2. It’s proved from 1 Cor. 5, where is an ecclesiastical assembly described, which by a spiritual jurisdiction transacts the church affairs, and represents the church, to wit, the presby­tery taking care of the church discipline, which is gathered together with Paul’s ministerial spirit, and the power of the Lord Jesus, that is, the power of the Keys, which Christ, as Lord of his Church, only hath (Rev. 3.7), which therefore consisteth only of the chur­ch’s ministers, and Christ’s ambassadors, as be­ing they who alone have the ministerial spirit of the Apostles, and the power of the Lord committed to them.
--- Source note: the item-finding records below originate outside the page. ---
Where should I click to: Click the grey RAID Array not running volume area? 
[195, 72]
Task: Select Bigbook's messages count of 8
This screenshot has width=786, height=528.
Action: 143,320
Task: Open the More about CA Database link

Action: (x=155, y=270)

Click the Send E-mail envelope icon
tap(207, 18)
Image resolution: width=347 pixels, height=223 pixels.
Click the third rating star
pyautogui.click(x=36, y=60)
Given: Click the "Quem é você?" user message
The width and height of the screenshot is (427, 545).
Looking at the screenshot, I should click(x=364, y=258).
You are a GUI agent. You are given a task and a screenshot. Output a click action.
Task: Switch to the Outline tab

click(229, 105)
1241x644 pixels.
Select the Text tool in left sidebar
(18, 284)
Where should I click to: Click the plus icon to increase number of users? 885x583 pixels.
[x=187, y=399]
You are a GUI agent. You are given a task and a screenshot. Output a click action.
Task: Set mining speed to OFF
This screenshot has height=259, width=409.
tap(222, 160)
Which is also gathered together for this end, to deliver to Satan an incestuous person, a church member. Which exercise is committed not to all the church members, but to the ministers and pastors. We must therefore acknowledge a governing and representative Church.

We reject therefore these opposite opi­nions following.
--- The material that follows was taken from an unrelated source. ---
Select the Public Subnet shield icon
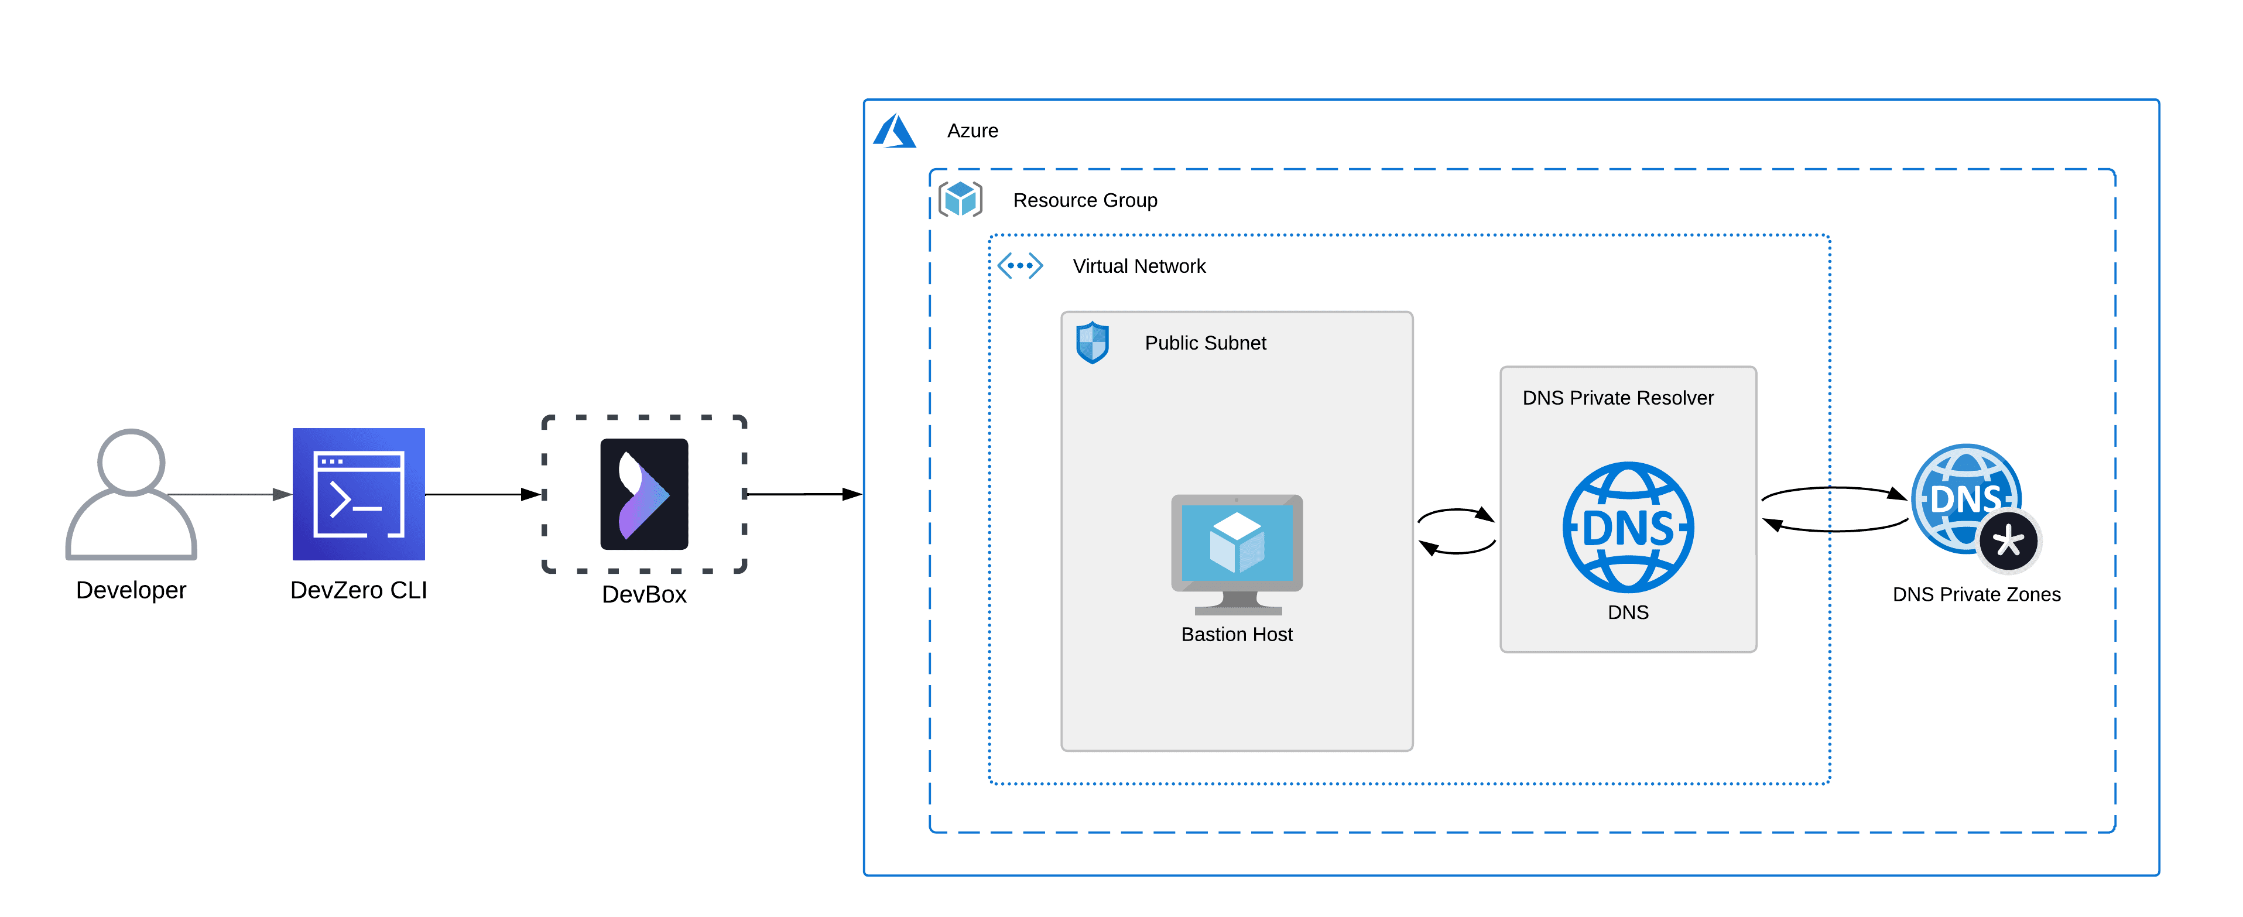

1. That there is no other Church visible de­scribed in Scripture, but a particular or parochial church, which might meet together in one place to celebrate the holy worship of God. For there is such a visible Church de­scribed in Scripture, which hath those attri­butes given to it, which agree not to a particu­lar church, as such: as that it’s dispersed through Pontus, Galatia, Cappadocia, Asia and Bithynia (1 Pet. 1.1 compared with 5.1-2). That all both Jews and Greeks, whether bond or free, make up one body thereof (1 Cor. 12.13).

2. That a particular visible church is by the Word of God limited to such bounds, as that of necessity they may be ordinarily contained, and ought to meet in one place for performing the public worship of God with mutual edifica­tion. For we have shewed that the constitu­tion of such a church, as by reason of their mul­titude or some other cause, cannot ordinarily meet in one place, doth well agree with the word of God and Apostolical institution. For the essence and lawful constitution of a church dependeth not on the outward circumstance of place, but on a due profession of faith, and bond of holy communion. For, as Ames saith, “that same in profession doth constitute a Church Visible, which in reality and it’s internal nature constituteth the Church Mystical, that is, Faith.” (Medull. lib. 1, cap. 32, thes. 7).
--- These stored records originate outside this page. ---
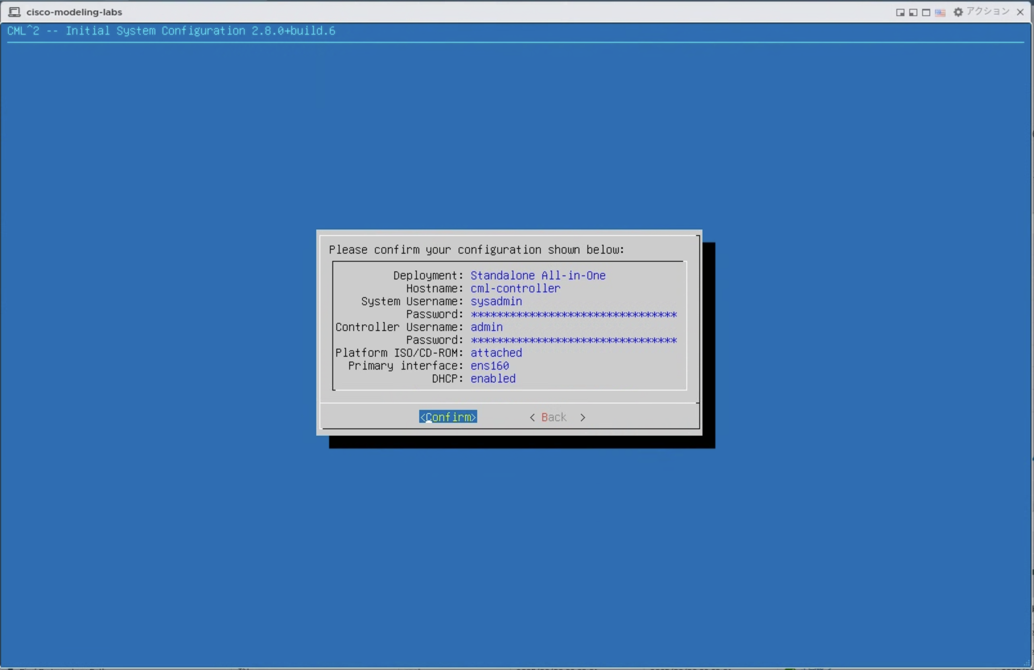This screenshot has width=1034, height=670.
Task: Click the ens160 primary interface value
Action: coord(490,366)
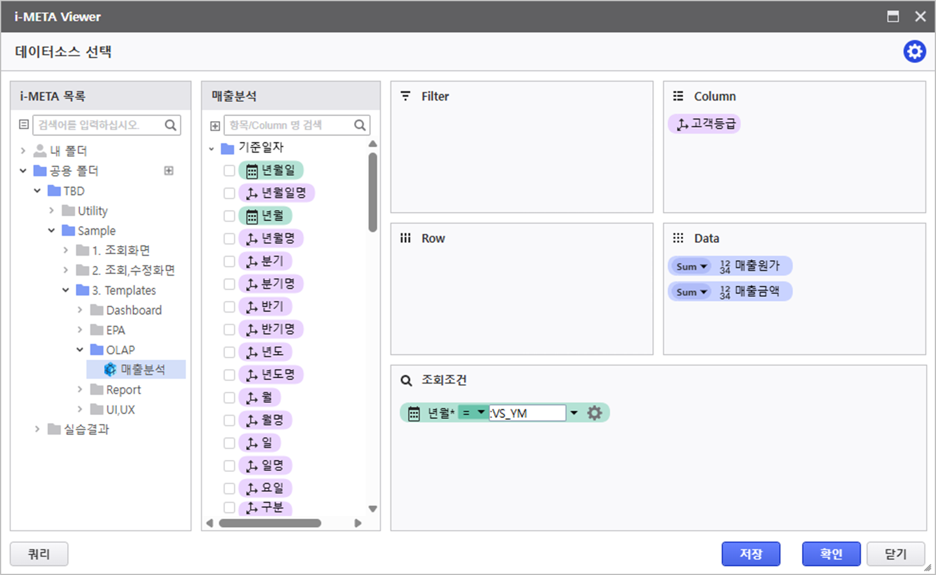Click the :VS_YM value input field

[x=527, y=413]
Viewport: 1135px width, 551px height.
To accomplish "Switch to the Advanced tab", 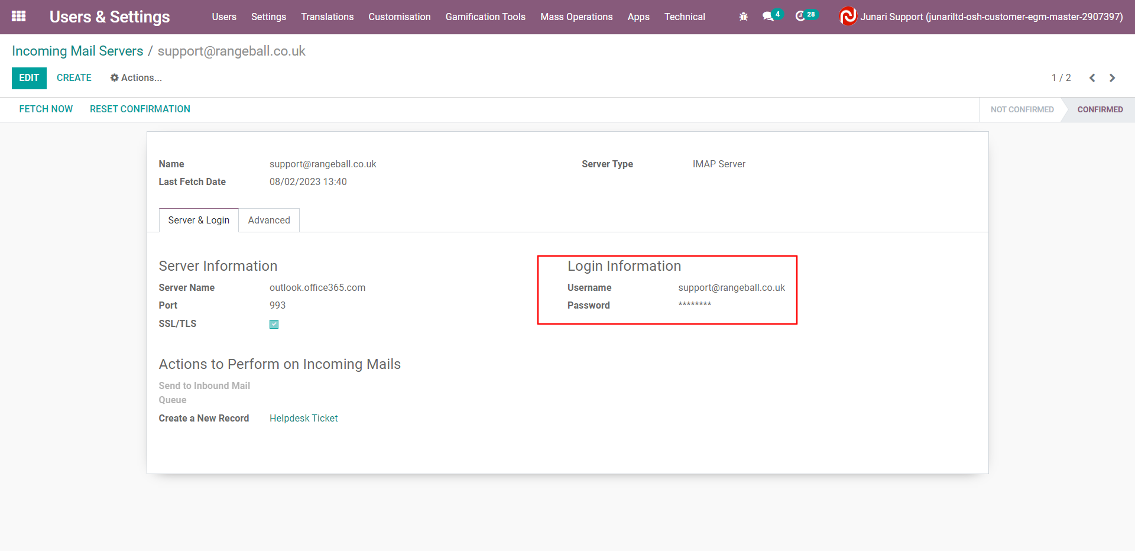I will [x=269, y=220].
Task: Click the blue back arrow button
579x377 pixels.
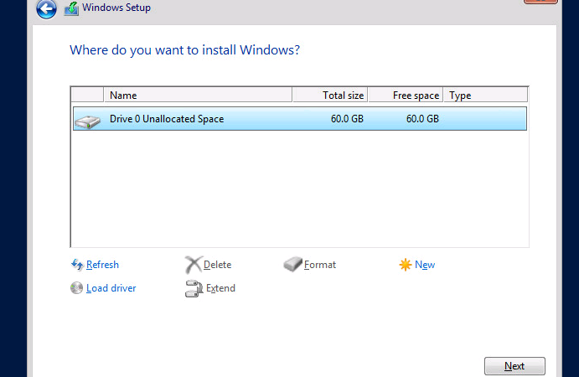Action: [x=46, y=8]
3. That there is no visible instituted Church, but that which is met together for the perfor­mance of all the ecclesiastical ordinances of Christ, for preaching the Word of God, and administration of the sacraments, and the ex­ercises of all the offices and spiritual gifts, in a constituted Church. But Christ speaketh of a Church (Mat. 18.17) met together not for the Word and sacraments, but only for the ex­ercise of church discipline. So likewise is that meeting called a church, wherein the Apostles did not by way of sermon preach the Word, nor administer the sacraments, but only told what God had done among the Gentiles (Acts 14.27 & 15.4), or chose some to carry their decrees to others (Acts 15.22), which were acts of ecclesiastical jurisdiction. And therefore that meeting, which meeteth only for the exercise of discipline and ecclesiastical jurisdiction is also a Church, and so called in Scripture.